Superset - Multi-Tennant By Row Level Security

This post demonstrates how to use Superset’s ROW_LEVEL_SECURITY feature to control access to data.

Enabling ROW_LEVEL_SECURITY in config file

To enable this feature, we must first add the following key and sets its value to true in our config file.

DEFAULT_FEATURE_FLAGS: Dict[str, bool] = {
    "ROW_LEVEL_SECURITY": True, # <-- Add this
}

A new item is now available on settings menu now, Row Level Security.

Sample User Data

Lets create a scenario in our system where table associates users with video streaming services and the movie genres they like.
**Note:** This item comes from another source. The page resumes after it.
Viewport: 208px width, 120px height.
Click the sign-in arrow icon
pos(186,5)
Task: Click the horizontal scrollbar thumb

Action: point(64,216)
DROP TABLE IF EXISTS user_genre_info;

CREATE TABLE user_genre_info(
  user_name VARCHAR(45) NOT NULL,
  stream VARCHAR(45) NOT NULL,
  unikey varchar(36) NOT NULL,
  genre VARCHAR(45) NOT NULL,
  created_ts TIMESTAMP(3) NOT NULL DEFAULT CURRENT_TIMESTAMP(3)
  )

INSERT INTO user_genre_info(user_name,stream,unikey,genre) 
VALUES
  ('mario','netflix','6b1c5d8f-a10c-11eb-9888-0242ac110006','comedy'),
  ('diego','netflix','6b1c5d9b-a10c-11eb-9888-0242ac110006','scifi'),
  ('mario','amazon','6b1c5d9e-a10c-11eb-9888-0242ac110006','comedy'),
  ('mario','netflix','6b1c5da1-a10c-11eb-9888-0242ac110006','romantic'),
  ('diego','amazon','6b1c5da3-a10c-11eb-9888-0242ac110006','action');

SELECT * FROM user_genre_info;

For this example, our intent is to restrict access to data based on streaming service. We want a user to see either service but not both.

Create A Superset Dataset For User table

To use this data in Superset, we must create a dataset and point it to the table created in the previous step.

Create Superset Users

For this feature, lets create a user for each streaming service.

Netflix User

Amazon User

Create A Role For Each Stream

Row level secuity is enforced via roles in Superset. Per our intent, lets create a role for each streaming service.

Netflix Role

Amazon Role

Create A Security Filter For Each Stream

Having both a user and a role for each streaming service, the next step is associating these using a ROW_SECURITY_LEVEL Filter in Superset.

Netflix Filter

Amazon Filter

Configuration done. We are ready to test our work.

Create A Chart

Lets create a simple chart that returns all the records in our table.

Checking Our Work

Login as each user previously created; notice data is restricted to its own streaming service.

Netflix Login Access

Amazon Login Access

Great job! Very powerful feature that can be leveraged to control row level access to data. Thanks for reading.